Alcampo cerró 2025 dando un paso relevante en su hoja de ruta en España. La compañía reforzó su crecimiento en franquicia con 11 nuevas aperturas y anunció un movimiento inédito hasta ahora en su historia reciente: la apertura en 2026 de su primer hipermercado franquiciado.
La decisión llega en un contexto de reordenación de su parque de tiendas, con cierres selectivos y una revisión del papel del hipermercado tradicional dentro de un mercado cada vez más polarizado entre proximidad y grandes operadores dominantes.
Según la información publicada por Europa Press, Alcampo abrió en 2025 once supermercados franquiciados repartidos entre la Comunidad de Madrid, Cataluña, Aragón, Castilla y León y el País Vasco, con una superficie conjunta superior a los 4.000 metros cuadrados y la creación de más de 80 empleos.
La franquicia como vía de crecimiento controlado
El impulso al modelo franquiciado no es casual. Para Alcampo supone ganar capilaridad, reducir inversión directa y adaptarse mejor al consumo local. Especialmente en entornos urbanos y de proximidad, donde el crecimiento del hipermercado resulta más limitado.
Las nuevas franquicias incorporan un surtido amplio, con más de 50.000 referencias en el conjunto de la red. Además, su propuesta está centrada en producto fresco, marcas propias y servicios básicos, replicando los pilares comerciales del operador con mayor flexibilidad operativa.
El primer hipermercado franquiciado llega este año
El anuncio más relevante es el previsto para este 2026. Alcampo abrirá su primer hipermercado franquiciado en España, un formato históricamente gestionado de forma directa por la compañía.
Este movimiento apunta a un ensayo de nuevos equilibrios en un formato que sigue teniendo peso en su ADN, pero que avanza a ritmos muy distintos frente al supermercado grande o la proximidad.
La franquicia permite compartir riesgo, ajustar costes y mantener presencia en ubicaciones donde la inversión directa pierde atractivo.
Menos tiendas pero más eficiencia
La apuesta por la franquicia convive con una reducción neta de tiendas propias. Alcampo cerró 18 establecimientos en 2025, en línea con un proceso de ajuste que busca mejorar la eficiencia operativa y concentrar recursos en activos con mayor potencial.
Este enfoque contrasta con la estrategia de otros operadores del sector, que siguen apostando por el crecimiento neto de red, aunque con formatos más compactos y urbanos.
El mercado español de distribución alimentaria
El contexto competitivo no deja margen para la complacencia.
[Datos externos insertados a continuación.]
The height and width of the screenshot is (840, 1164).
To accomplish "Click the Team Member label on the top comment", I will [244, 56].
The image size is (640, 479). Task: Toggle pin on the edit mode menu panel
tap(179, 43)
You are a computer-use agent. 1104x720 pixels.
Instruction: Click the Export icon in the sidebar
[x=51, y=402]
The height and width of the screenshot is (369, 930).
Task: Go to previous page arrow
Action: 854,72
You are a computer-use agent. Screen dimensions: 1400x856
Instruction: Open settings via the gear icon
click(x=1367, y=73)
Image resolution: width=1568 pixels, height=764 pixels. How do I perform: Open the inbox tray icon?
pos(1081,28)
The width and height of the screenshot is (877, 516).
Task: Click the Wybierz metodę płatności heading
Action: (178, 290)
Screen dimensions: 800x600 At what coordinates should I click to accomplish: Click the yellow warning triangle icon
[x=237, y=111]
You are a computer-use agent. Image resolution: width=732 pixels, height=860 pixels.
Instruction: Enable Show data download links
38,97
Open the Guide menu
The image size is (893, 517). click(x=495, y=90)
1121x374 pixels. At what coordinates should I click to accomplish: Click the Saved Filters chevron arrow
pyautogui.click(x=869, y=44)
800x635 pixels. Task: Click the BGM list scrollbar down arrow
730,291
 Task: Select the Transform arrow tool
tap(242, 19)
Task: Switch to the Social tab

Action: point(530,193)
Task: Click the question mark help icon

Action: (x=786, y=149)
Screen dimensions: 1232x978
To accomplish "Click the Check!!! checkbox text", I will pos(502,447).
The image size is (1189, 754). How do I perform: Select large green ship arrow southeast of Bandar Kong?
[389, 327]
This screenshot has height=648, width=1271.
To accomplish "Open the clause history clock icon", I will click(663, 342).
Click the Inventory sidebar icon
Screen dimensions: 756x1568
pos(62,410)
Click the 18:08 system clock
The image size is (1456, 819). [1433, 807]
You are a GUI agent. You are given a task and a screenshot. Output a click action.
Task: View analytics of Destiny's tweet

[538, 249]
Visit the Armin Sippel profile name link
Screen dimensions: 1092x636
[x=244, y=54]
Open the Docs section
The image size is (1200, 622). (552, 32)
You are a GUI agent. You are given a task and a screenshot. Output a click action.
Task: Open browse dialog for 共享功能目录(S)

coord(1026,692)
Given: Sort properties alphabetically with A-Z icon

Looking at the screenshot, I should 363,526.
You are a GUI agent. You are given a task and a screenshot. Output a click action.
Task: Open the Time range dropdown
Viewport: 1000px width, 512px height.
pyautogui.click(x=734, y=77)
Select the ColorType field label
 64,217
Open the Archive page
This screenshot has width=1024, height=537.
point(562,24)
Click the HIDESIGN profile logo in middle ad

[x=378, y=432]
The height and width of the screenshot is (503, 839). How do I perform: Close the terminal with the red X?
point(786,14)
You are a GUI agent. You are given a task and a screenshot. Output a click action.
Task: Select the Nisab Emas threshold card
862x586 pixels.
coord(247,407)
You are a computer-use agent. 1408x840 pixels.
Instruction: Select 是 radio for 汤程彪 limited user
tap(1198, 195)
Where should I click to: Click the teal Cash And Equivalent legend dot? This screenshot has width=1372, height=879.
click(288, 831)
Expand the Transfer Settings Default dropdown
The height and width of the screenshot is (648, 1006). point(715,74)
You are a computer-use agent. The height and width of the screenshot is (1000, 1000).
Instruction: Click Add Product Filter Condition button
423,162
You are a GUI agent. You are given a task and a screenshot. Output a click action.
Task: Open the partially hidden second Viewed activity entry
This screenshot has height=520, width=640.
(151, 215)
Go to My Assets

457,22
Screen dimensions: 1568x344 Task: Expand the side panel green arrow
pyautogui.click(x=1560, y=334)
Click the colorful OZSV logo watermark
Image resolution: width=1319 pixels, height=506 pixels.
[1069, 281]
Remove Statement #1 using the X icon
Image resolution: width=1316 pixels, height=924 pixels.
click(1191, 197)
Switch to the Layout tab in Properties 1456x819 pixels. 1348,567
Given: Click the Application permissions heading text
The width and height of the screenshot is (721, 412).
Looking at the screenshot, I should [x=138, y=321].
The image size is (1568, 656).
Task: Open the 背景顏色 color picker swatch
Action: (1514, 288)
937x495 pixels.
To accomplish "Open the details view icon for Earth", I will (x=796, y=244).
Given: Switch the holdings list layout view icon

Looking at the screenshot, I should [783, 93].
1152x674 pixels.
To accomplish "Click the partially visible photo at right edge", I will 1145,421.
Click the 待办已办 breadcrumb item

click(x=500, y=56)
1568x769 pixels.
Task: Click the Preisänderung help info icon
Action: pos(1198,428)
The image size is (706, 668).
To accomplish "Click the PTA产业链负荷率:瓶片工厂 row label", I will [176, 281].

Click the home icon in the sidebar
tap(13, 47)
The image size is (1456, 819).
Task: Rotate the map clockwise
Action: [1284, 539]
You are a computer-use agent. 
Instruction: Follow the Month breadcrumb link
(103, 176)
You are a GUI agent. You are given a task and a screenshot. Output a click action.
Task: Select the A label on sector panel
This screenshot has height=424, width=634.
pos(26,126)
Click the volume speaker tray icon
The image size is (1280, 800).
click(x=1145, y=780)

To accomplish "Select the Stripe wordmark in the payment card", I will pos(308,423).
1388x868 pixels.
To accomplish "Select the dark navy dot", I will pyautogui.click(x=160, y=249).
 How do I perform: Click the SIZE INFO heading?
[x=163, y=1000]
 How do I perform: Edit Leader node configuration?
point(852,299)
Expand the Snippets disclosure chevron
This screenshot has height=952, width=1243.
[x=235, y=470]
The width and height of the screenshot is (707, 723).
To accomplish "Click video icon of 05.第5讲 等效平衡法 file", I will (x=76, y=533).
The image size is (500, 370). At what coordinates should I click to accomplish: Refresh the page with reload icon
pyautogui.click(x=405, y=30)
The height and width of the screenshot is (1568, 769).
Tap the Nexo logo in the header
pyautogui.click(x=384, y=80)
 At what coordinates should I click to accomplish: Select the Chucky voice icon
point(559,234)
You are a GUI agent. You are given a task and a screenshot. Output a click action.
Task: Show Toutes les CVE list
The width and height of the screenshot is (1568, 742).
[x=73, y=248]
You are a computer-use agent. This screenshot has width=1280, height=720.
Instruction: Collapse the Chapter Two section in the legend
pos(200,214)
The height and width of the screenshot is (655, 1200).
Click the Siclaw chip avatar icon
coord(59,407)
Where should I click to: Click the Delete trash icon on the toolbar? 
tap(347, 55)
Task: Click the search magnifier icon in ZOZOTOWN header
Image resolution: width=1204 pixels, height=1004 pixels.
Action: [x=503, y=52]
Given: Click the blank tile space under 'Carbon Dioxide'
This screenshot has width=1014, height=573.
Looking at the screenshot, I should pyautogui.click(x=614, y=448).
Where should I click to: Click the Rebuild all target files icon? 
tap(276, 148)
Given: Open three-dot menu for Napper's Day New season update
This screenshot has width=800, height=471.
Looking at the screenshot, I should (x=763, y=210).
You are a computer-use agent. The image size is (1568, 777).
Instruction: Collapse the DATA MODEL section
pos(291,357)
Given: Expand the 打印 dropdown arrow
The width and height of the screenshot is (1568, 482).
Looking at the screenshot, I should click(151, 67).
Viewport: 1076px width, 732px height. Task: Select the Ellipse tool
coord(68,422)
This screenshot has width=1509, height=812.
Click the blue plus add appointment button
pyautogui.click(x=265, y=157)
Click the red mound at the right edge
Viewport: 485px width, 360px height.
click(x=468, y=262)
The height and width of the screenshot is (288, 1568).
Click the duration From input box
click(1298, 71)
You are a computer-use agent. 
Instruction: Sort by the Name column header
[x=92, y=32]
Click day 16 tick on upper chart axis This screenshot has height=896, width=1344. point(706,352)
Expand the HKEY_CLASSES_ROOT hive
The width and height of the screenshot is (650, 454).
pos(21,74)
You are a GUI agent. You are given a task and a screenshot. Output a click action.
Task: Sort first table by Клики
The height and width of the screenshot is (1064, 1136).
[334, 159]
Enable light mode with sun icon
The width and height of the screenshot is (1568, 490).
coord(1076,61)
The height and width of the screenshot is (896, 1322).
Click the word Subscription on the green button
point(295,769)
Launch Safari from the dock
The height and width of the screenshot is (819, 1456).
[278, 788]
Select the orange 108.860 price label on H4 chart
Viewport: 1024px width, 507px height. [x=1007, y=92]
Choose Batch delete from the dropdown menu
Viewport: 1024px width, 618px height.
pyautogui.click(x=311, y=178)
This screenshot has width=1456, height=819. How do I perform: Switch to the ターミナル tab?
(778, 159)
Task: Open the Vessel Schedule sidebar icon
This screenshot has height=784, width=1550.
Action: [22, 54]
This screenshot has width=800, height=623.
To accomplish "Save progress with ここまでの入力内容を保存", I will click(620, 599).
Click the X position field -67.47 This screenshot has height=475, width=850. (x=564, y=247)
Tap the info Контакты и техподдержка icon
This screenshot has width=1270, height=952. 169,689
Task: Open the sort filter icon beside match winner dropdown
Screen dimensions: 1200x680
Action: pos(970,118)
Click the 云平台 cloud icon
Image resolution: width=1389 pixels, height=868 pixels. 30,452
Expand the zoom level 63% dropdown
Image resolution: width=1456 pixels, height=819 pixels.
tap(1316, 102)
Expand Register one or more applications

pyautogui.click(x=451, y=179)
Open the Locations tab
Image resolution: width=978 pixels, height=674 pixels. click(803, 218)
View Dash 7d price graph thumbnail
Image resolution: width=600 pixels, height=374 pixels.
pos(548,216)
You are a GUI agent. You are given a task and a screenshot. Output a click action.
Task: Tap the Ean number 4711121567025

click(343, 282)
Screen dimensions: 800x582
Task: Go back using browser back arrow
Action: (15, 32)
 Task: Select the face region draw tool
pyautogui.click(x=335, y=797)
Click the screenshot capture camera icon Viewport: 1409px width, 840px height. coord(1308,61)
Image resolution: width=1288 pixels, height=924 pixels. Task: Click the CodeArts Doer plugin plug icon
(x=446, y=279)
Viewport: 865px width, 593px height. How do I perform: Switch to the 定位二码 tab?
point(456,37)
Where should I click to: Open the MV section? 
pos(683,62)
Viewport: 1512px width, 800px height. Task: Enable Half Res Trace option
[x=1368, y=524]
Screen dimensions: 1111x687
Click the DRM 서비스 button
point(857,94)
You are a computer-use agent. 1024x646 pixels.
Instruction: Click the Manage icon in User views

Según los datos publicados por la consultora NIQ, el mercado español de distribución alimentaria cerró 2025 con un liderazgo muy concentrado.
Mercadona alcanzó una cuota de mercado del 29,5%, ampliando ligeramente distancia frente a sus competidores. La enseña de Juan Roig mantiene prácticamente el mismo peso que la suma de Carrefour, Lidl, Dia, Consum y Alcampo.
Carrefour se situó en el 7,2%, seguida de Lidl con un 6,2%, Dia con un 4,3% y Consum con un 4,1%. Alcampo cerró el ejercicio con una cuota del 2,9%, según NIQ, basada en un panel de consumo de 12.000 hogares.
En términos de red, Mercadona redujo ligeramente su número de tiendas, mientras que la mayoría de operadores registraron aperturas netas. Alcampo fue una de las excepciones, con cierres netos en el ejercicio.
Dónde queda Alcampo frente a sus competidores
Alcampo compite en un mercado donde el supermercado grande gana tracción, impulsado por el crecimiento de ventas del 7,6% en este formato, mientras que el hipermercado avanza a un ritmo más contenido.
En ese escenario, la estrategia de franquicia y la prueba del hipermercado franquiciado en 2026 buscan mantener relevancia sin asumir todo el riesgo, en un mercado dominado por un líder muy consolidado y por operadores que crecen con modelos más ligeros. El reto para Alcampo será convertir esta flexibilidad en cuota y recurrencia.